Fortunately for everyone, the Cornucopia currently exists as nothing more than a concept and some groovy renderings. There isn't a working model yet, and let us all hope there never will be. Why am I being so harsh? Because this is the worst idea (not devised by politicians) I have seen in a decade. Apparently Amit Zoran and Marcelo Coelho, the inventors of the Cornucopia, live entirely on intravenous glucose solutions or something, because they seem to have a very odd idea of what food is and what qualities are important.
Here's one thing which isn't important: the shape. People don't really care if their dinner is a fascinating 3-dimensional structure. We're all pretty much happy to eat food in whatever shape it happens to come. I can't think of the last time I started eating a steak, or chili, or spaghetti with meat sauce, or a salad, and thought to myself, "Wouldn't it be cool if this could be extruded into some kind of entertaining form, like maybe an edible Transformer figure or a Menger Sponge?" That simply doesn't happen, and I can't believe anyone else has ever had those thoughts either.
Here's something that is important: texture. Although generations of school cafeterias have tried to convince people otherwise, food should not feel like a collection of homogeneous pastes extruded and cooked. Pasta? Yes, that describes pasta. That's how pasta is manufactured. But pasta is an ingredient, and relies heavily on the characteristics of flour and eggs. You can't make all food into pasta.

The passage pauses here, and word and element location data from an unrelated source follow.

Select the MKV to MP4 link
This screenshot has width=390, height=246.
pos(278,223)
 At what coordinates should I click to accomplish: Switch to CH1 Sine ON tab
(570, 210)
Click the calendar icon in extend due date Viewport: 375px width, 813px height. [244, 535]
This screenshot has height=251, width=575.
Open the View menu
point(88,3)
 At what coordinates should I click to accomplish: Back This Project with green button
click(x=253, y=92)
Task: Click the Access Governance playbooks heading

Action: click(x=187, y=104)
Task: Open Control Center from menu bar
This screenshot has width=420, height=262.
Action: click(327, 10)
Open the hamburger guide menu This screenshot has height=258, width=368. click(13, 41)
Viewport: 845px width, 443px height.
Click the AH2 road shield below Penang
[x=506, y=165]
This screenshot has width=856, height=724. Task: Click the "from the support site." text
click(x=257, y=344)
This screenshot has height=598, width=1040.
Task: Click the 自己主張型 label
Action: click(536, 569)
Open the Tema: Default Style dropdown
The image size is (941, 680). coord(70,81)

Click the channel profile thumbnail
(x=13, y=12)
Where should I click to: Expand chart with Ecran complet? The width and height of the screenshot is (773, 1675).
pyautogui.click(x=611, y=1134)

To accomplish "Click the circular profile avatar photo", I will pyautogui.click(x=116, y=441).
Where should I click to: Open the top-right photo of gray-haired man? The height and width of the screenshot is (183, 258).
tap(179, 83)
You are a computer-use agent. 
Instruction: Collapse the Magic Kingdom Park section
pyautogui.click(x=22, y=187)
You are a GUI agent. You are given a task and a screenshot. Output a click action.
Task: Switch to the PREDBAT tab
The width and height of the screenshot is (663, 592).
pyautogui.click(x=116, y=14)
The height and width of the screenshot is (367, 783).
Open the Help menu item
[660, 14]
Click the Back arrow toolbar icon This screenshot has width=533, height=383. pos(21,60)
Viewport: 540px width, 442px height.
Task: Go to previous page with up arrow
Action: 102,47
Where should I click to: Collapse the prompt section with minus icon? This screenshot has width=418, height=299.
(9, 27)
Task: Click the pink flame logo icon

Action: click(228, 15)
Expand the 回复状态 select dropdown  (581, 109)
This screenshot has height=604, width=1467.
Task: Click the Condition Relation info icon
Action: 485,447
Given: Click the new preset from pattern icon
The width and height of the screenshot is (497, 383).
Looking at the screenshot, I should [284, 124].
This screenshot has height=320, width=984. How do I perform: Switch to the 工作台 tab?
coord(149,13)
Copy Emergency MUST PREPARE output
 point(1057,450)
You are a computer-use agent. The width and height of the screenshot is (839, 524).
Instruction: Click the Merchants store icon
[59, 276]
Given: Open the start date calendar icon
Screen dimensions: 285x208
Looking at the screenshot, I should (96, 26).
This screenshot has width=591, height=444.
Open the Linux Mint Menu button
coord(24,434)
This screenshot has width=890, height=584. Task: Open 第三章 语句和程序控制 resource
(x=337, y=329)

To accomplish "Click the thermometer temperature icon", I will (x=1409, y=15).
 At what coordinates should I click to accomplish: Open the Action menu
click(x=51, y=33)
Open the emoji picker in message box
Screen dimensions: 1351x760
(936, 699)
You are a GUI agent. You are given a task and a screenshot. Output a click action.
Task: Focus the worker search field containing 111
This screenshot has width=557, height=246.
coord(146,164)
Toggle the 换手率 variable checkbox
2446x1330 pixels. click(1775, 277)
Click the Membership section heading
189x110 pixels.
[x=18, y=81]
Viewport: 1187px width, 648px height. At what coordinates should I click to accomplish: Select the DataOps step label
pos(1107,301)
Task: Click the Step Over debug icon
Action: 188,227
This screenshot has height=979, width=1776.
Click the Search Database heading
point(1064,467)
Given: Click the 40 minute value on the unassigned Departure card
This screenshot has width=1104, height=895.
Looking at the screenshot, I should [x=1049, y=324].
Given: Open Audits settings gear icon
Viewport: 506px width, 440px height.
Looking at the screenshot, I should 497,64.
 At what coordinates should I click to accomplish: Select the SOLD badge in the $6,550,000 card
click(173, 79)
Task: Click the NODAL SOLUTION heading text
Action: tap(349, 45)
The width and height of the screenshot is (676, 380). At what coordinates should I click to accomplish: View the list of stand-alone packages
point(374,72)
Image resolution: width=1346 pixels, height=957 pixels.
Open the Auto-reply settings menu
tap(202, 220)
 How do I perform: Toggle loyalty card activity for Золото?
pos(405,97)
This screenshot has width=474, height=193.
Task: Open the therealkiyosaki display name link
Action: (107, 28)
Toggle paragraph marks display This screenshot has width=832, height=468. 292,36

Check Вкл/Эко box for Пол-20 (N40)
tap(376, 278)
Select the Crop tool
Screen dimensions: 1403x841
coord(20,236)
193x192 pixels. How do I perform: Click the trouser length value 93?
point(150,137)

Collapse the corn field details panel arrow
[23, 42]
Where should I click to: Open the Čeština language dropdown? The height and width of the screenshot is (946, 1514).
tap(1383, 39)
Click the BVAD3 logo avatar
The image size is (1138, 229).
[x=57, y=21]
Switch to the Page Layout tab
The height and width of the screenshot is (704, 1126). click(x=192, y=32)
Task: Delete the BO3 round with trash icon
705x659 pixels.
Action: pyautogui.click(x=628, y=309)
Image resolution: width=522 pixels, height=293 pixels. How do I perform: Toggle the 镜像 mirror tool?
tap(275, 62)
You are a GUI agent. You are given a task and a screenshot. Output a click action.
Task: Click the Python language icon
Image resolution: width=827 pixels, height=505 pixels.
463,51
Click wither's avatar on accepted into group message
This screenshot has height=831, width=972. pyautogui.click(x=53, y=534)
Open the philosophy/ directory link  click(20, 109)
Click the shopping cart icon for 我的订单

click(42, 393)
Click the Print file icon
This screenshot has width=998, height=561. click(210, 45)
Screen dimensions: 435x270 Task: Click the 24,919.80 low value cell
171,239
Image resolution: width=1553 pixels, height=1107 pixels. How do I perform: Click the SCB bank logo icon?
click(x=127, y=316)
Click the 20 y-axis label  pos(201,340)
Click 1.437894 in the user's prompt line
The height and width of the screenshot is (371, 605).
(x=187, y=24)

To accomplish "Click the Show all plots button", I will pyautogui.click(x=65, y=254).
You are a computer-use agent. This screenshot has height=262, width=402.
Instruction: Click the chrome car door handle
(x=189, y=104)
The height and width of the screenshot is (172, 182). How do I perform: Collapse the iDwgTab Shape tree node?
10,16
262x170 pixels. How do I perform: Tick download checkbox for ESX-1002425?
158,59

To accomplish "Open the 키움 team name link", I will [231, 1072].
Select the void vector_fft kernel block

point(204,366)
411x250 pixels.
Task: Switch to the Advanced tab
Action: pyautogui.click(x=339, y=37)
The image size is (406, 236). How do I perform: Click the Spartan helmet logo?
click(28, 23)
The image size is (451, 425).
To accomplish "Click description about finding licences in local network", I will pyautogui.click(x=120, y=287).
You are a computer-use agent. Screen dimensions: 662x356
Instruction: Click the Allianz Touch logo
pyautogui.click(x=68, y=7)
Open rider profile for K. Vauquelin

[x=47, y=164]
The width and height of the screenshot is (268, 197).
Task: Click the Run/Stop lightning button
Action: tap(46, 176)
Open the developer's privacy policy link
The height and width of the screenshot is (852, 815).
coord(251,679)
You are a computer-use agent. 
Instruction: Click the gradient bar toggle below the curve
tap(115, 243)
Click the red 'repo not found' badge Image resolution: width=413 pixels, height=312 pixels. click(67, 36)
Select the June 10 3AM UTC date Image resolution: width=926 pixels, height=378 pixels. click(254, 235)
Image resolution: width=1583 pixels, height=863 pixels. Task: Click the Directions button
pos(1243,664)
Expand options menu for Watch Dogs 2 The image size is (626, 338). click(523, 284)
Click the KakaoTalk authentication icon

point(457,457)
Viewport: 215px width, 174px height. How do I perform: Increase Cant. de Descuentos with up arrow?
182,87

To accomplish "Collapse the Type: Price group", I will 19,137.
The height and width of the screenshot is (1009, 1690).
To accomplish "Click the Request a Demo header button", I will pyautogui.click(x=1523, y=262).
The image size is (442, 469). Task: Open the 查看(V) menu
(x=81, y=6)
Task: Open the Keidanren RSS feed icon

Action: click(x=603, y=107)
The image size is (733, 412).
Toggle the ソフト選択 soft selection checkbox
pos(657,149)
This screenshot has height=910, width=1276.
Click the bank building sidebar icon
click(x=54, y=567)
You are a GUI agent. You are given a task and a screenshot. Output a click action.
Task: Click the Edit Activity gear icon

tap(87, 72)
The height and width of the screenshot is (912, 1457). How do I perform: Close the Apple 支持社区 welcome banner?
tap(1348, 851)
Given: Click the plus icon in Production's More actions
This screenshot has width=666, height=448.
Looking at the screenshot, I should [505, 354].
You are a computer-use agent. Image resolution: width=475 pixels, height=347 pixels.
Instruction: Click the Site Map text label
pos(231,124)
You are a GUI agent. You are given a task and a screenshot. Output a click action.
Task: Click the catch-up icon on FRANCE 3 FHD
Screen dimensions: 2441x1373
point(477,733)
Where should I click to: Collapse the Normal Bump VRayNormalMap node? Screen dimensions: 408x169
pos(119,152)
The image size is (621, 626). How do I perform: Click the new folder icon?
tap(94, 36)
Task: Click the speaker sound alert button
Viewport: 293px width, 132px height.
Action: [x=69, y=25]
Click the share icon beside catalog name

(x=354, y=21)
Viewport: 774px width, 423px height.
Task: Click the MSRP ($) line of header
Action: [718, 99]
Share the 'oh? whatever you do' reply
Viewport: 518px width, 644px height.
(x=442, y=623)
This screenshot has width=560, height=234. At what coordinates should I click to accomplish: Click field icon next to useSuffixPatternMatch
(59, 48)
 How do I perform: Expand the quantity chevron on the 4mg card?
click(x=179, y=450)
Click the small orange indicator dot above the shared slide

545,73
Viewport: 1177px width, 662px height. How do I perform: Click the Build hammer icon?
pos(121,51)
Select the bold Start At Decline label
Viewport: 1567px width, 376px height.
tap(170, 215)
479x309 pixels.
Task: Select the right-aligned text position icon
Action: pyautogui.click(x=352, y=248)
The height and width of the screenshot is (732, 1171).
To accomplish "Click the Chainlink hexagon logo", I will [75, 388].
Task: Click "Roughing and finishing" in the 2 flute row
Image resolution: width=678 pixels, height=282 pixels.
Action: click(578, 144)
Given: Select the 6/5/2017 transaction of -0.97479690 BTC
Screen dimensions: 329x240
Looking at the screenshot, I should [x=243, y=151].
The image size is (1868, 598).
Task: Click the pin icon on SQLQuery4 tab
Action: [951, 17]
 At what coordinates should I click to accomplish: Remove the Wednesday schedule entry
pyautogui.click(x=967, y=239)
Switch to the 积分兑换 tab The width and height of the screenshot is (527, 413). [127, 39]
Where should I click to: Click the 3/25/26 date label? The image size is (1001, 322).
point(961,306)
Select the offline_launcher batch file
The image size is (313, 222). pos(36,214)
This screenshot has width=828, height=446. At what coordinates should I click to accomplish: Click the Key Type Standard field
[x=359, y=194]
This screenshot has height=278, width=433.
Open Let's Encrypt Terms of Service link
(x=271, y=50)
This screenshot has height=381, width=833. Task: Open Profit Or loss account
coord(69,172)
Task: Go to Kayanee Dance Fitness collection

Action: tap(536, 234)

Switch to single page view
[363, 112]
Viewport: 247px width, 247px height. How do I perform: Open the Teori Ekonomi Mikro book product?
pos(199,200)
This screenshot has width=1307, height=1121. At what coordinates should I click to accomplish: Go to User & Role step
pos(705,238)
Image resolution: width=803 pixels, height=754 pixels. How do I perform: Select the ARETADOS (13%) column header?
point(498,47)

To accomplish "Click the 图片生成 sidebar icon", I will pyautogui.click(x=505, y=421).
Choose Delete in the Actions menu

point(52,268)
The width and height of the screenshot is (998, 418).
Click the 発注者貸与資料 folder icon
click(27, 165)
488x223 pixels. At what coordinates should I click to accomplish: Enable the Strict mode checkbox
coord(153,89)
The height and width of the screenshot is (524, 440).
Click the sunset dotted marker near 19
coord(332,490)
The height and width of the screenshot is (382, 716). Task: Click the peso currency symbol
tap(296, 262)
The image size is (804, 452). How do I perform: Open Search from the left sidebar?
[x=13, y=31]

And finally, cooking methods. The Cornucopia seems to do one thing: convection baking (or possibly microwave baking, it's hard to tell). If you want something fried, grilled, boiled, poached, frozen, or steamed, apparently you're out of luck. And you'd better hope the ingredients in your 3-D printed meal have baking times and temperatures that decline in neat order from bottom to top, because otherwise some parts are going to be overdone.
In short, I have to say the Cornucopia sounds like a solution desperately searching for a problem. It has inspired me, however: tonight I'm going to make something out of fresh summer ingredients and savor the textures and flavors that don't come from a nozzle.